_What you need to do:_ Within the records below, find the line with "Where should I" and the line with "The image size is (764, 432).", then reproduce exactly those two lines and all lines between them, without any picture.

_Records provided:_

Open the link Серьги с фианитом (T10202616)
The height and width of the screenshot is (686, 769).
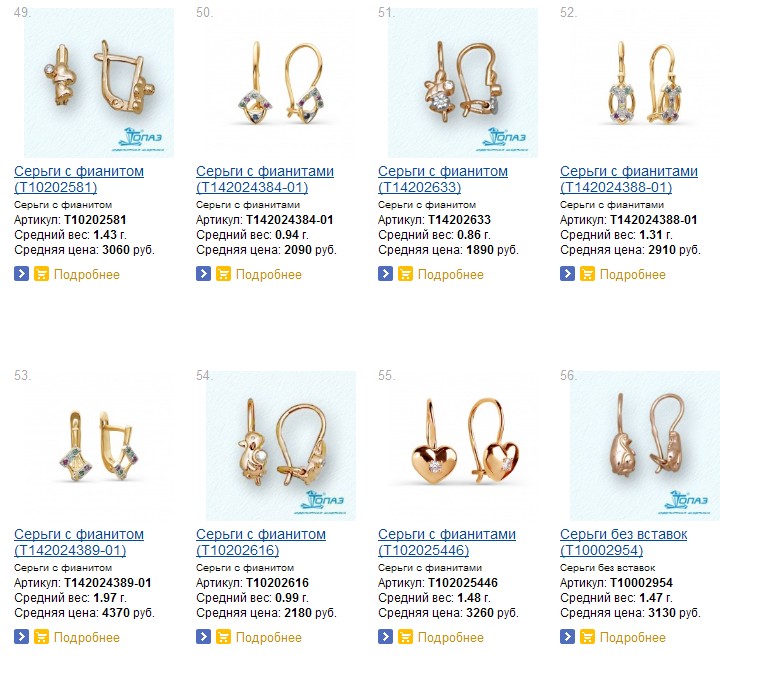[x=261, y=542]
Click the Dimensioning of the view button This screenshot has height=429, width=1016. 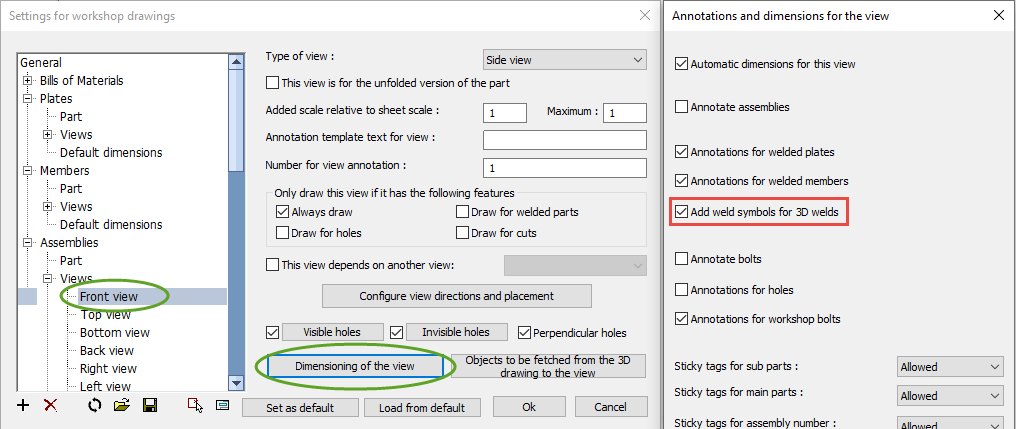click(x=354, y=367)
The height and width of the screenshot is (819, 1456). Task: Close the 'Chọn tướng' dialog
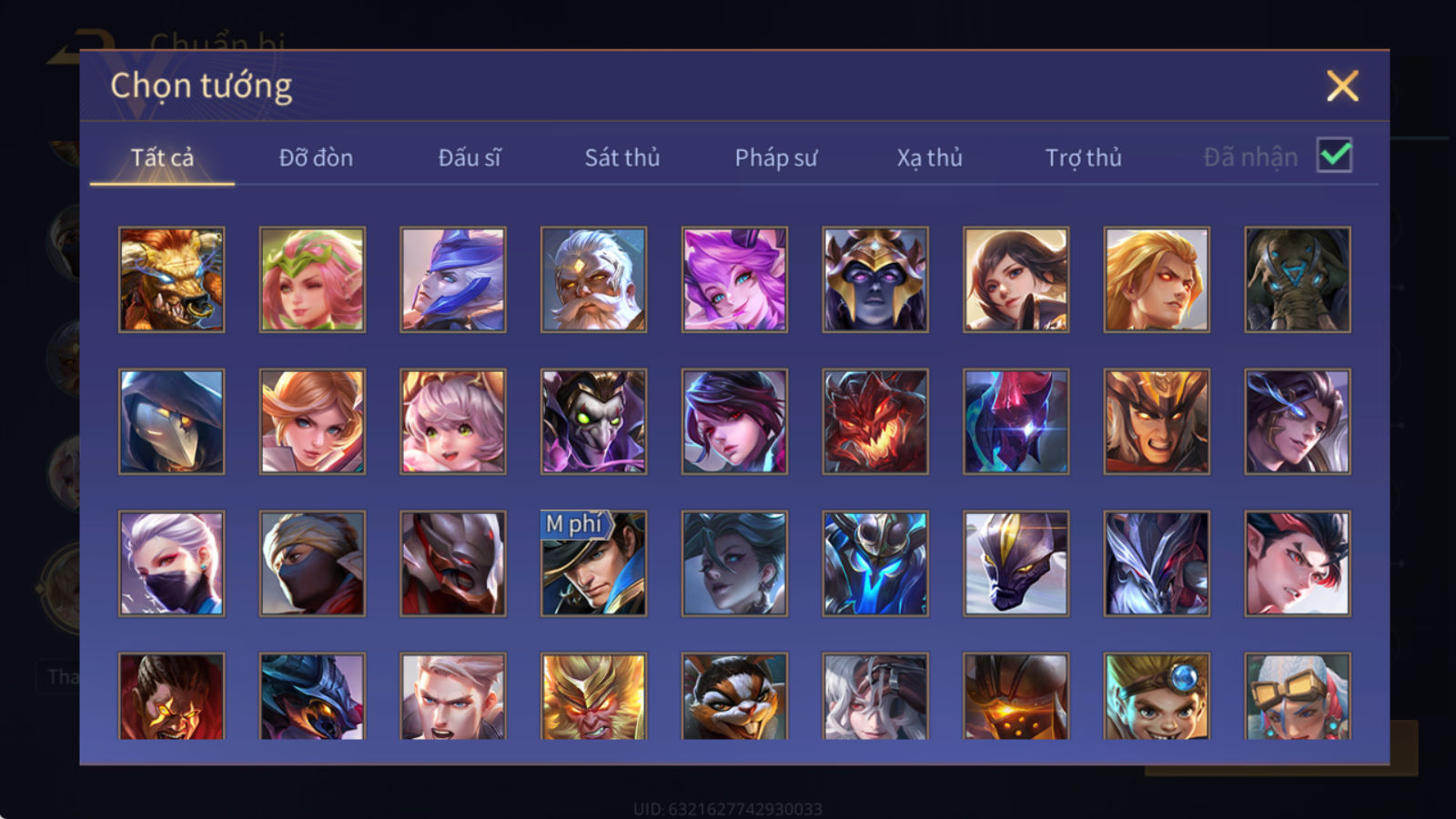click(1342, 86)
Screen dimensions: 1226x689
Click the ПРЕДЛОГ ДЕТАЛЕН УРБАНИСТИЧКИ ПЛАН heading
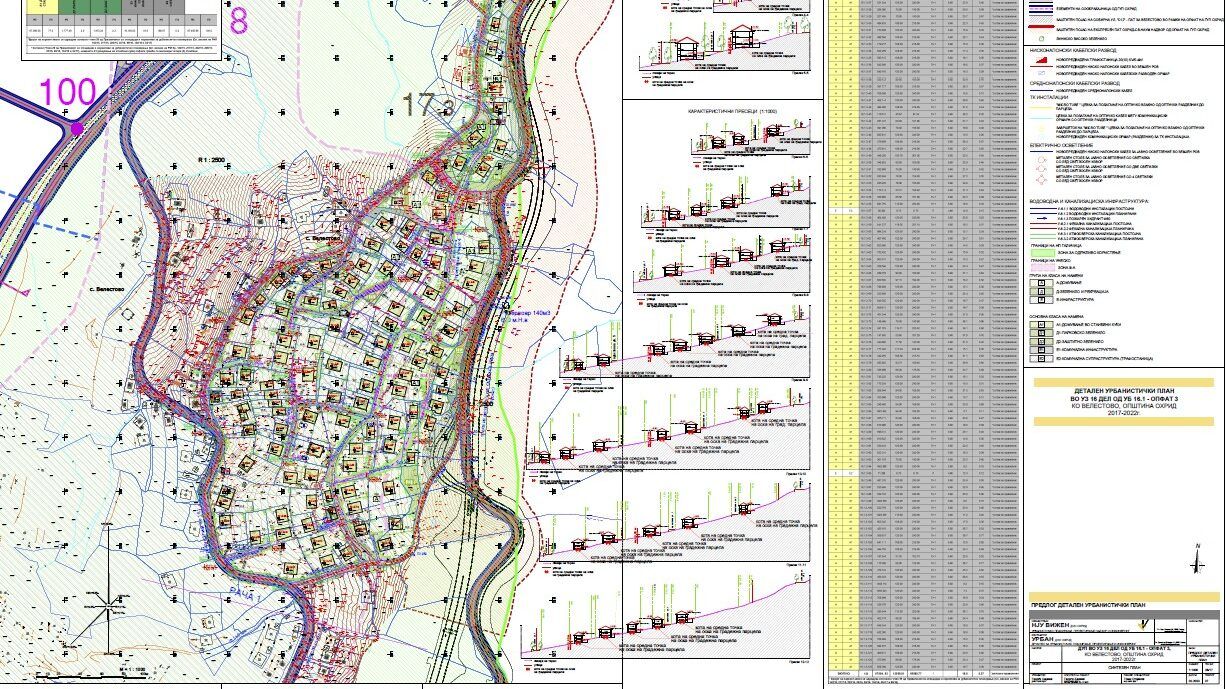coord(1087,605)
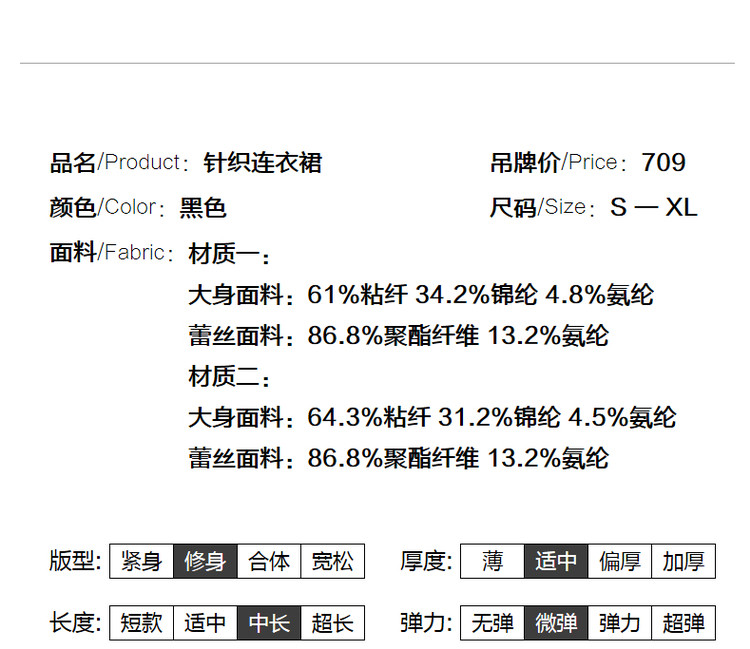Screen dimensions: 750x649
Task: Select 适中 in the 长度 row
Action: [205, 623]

--

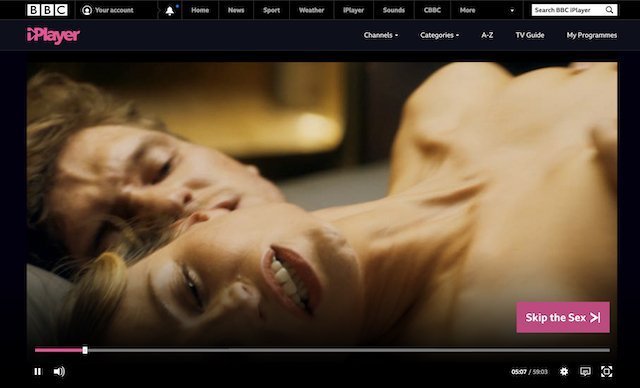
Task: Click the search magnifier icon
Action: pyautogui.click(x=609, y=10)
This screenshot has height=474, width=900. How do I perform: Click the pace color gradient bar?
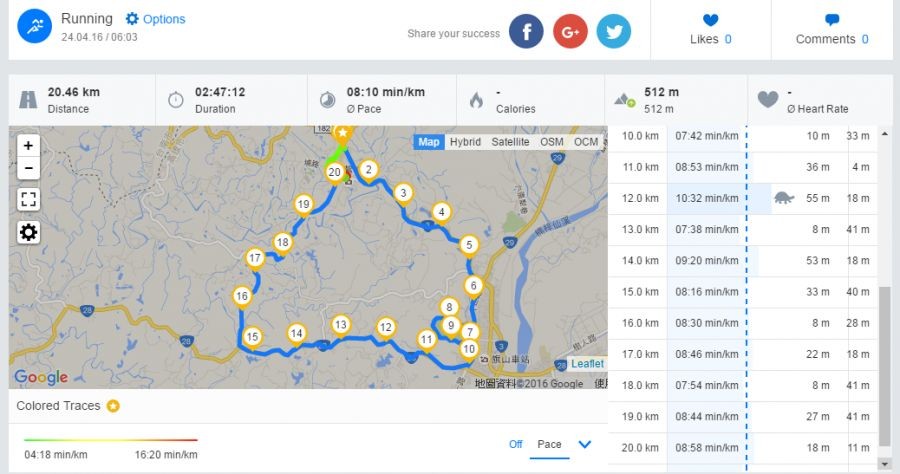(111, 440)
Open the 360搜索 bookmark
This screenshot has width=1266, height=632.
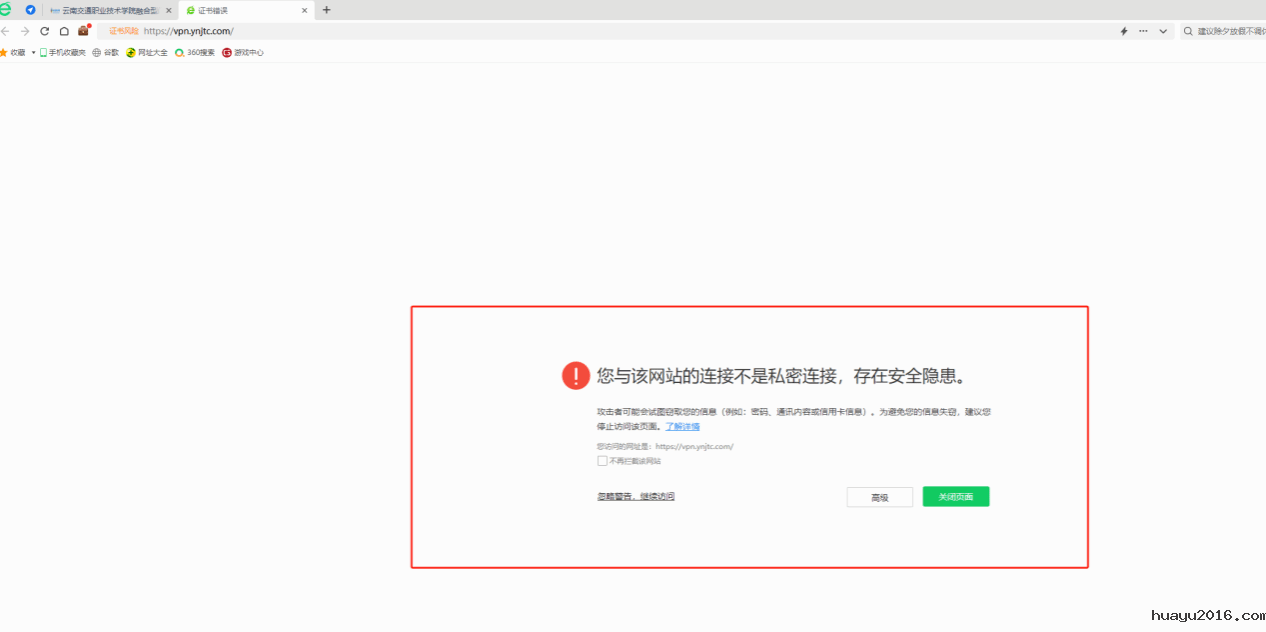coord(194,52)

--

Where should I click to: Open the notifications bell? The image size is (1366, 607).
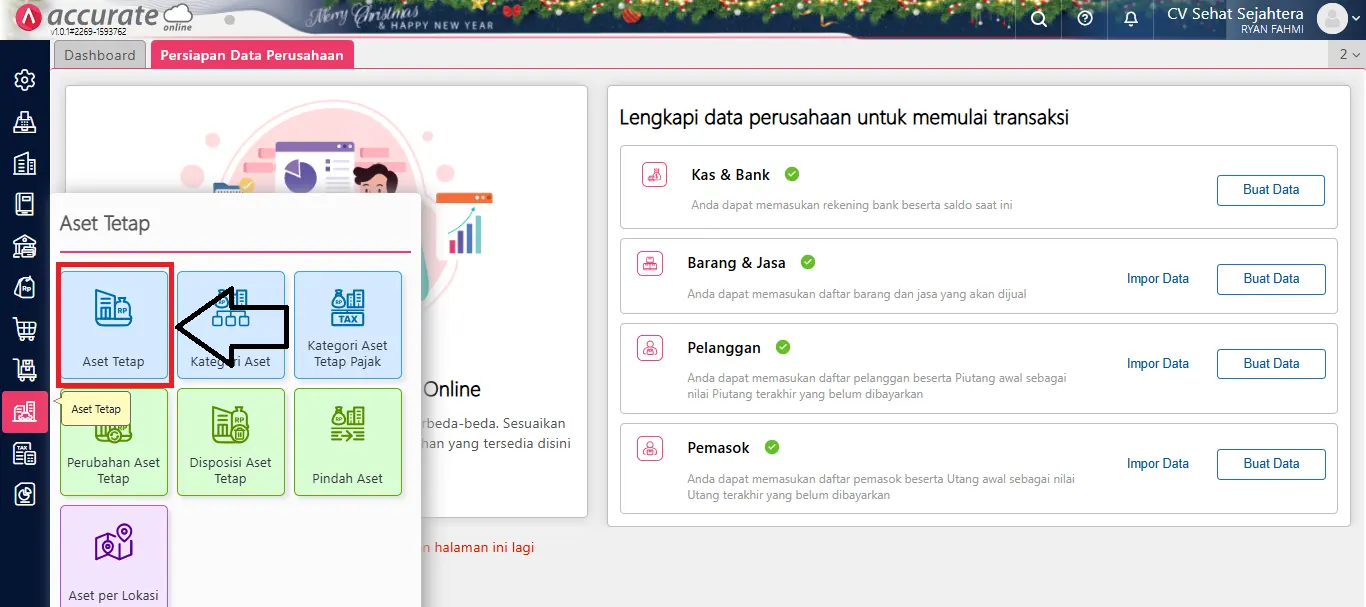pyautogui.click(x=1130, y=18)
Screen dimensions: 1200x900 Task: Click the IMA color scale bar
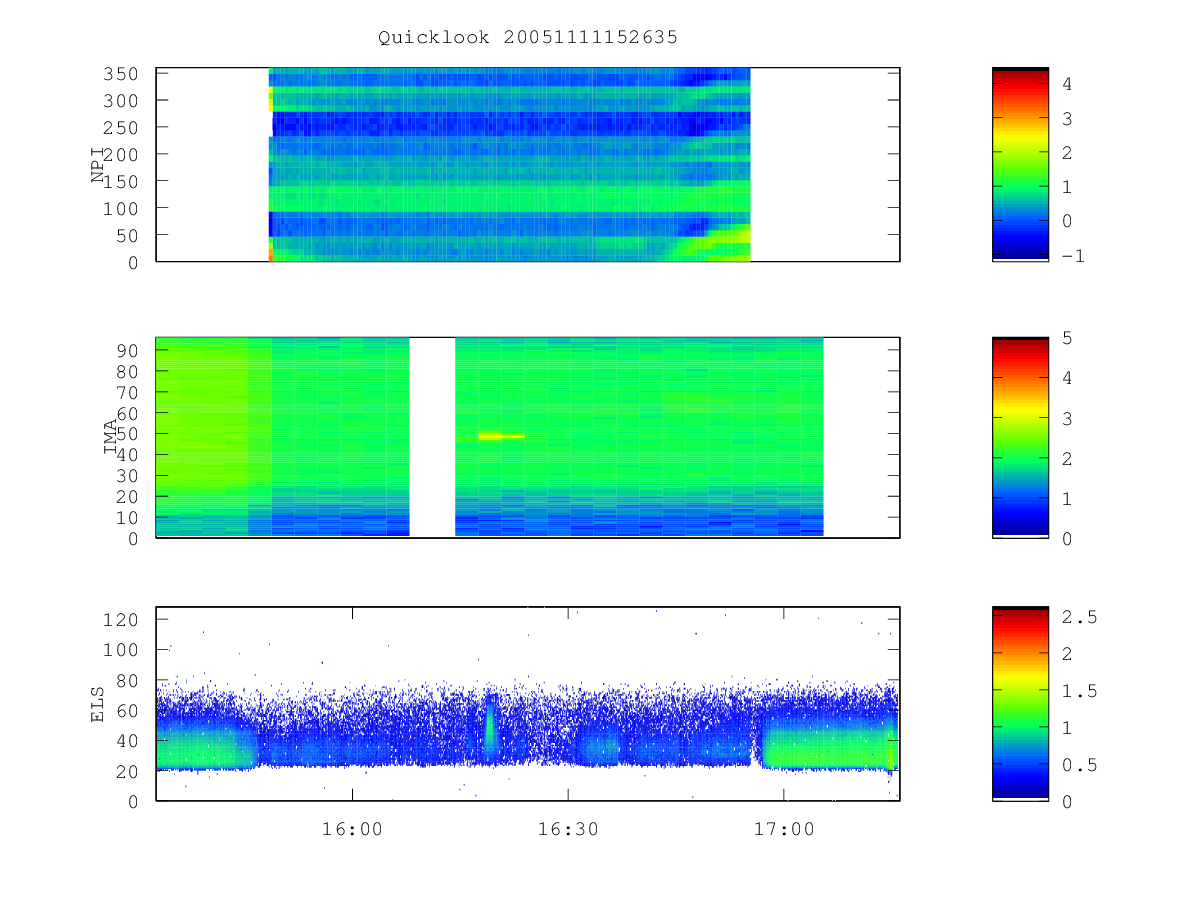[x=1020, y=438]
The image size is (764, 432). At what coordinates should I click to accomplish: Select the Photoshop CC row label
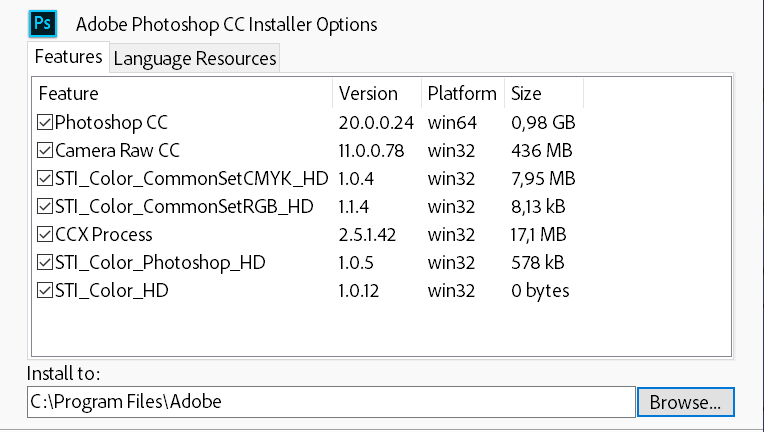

_Result of the task:_
Where should I click to: Open the notifications bell? The image size is (1366, 607).
pyautogui.click(x=1130, y=18)
Screen dimensions: 1200x900 Task: Click the IMA color scale bar
[x=1020, y=438]
The image size is (764, 432). At what coordinates should I click to accomplish: Select the Photoshop CC row label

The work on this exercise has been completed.